Thorzdad: "Apparently they don't consider long columns of teeny-tiny type to be a usability issue."

In the book, Thinking With Type, there is a pull quote that says "If people weren't good at finding things in long lists, the Wall Street Journal would have gone out of business years ago," Jef Raskin, 2000.
posted by cjorgensen at 1:41 PM on October 8, 2007 [2 favorites]


It's a fifty-year-old neologism.
Must be a paleologism.
It sure sounds like an incredibly irritating neologism. It's interesting to realize they were making up such crappy words way back then. I though that stuff started in the 90's.
posted by MtDewd at 1:44 PM on October 8, 2007 [1 favorite]


I'm pretty much in favor of any discipline that makes on-line content more engaging and less distracting to read, so it it takes shitty middle aged-logisms like satisficing to get us there, why not?

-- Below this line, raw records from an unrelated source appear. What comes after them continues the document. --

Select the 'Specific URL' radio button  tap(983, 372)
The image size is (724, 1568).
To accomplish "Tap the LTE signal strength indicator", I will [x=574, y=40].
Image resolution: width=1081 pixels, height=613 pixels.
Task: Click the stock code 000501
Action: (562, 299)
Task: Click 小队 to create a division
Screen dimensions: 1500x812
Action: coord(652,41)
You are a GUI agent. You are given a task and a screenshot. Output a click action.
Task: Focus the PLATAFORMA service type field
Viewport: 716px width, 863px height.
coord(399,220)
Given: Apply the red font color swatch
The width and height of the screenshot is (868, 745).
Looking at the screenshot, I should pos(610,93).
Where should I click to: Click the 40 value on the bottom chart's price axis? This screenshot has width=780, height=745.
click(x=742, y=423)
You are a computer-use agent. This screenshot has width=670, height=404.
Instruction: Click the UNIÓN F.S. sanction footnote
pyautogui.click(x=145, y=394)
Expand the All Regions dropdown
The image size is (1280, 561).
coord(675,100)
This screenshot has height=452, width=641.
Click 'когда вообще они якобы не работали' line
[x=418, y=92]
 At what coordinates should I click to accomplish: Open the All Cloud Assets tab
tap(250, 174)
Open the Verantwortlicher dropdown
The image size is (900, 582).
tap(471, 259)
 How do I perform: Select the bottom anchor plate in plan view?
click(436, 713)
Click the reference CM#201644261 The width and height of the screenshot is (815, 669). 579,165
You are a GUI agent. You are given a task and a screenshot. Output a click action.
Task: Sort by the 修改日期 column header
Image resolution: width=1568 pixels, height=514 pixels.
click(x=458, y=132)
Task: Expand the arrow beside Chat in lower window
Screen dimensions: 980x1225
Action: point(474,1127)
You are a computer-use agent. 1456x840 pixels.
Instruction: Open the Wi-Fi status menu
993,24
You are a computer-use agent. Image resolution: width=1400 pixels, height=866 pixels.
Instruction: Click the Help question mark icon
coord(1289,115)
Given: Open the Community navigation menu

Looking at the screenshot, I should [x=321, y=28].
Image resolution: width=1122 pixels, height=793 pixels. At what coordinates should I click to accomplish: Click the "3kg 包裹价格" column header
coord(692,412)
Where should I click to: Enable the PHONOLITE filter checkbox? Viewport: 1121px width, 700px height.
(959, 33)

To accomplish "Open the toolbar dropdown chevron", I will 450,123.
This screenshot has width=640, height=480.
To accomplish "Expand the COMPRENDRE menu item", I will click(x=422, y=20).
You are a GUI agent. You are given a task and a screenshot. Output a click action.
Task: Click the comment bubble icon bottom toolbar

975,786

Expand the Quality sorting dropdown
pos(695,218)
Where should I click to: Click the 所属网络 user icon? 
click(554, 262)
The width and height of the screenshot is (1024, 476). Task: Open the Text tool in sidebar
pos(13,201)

Also, I'm pretty sure big block type is not the answer.
posted by psmealey at 1:49 PM on October 8, 2007


Interesting article. Dreadful writing, though.
posted by Kadin2048 at 2:47 PM on October 8, 2007


For math/usability geeks, the Accot-Zhai steering law is pretty cool. It was derived mathematically from Fitt's law and it accurately predicts the time required to navigate a 2d path. Somehow I have found this cool even though the math eludes me.
posted by kingfisher, his musclebound cat at 2:59 PM on October 8, 2007 [2 favorites]


Anyone who ever creates anything that has even a slight chance of being used or seen by others should be required to take a course in usability.
posted by spiderskull at 8:10 PM on October 8, 2007


It's worth pointing out that developing the concept of 'satisficing' is one of the reasons Herb Simon won the Nobel Prize in Economics. A lot of economics work back then (and today still) assume a homo economicus, a person that makes perfectly rational decisions. Simon and others' work showed that instead, people often made good enough decisions within the constraints given.

Probably obvious today, though groundbreaking at the time.
posted by jasonhong at 8:43 PM on October 8, 2007


I find the ad information interesting. People learn to ignore the ads, so they become more obnoxious to get your attention. The vibrating, moving, blinking, noise-making ads make me install AdBlock, so I stop seeing them.

If the damn things weren't so irritating, I wouldn't mind seeing them. Static banner ads would not drive me nearly as nuts as the ones that look like they might cause seizures in unsuspecting visitors. Google text ads, for example, don't bother me at all.

I wish TV would take some measure of control over ads. I'm tired of the pop-over ads that show up during TV shows, blocking 1/4 or more of the screen. It doesn't make me want to watch whatever is being advertised. If it doesn't work on the web, why do people think it is any less annoying in broadcast media?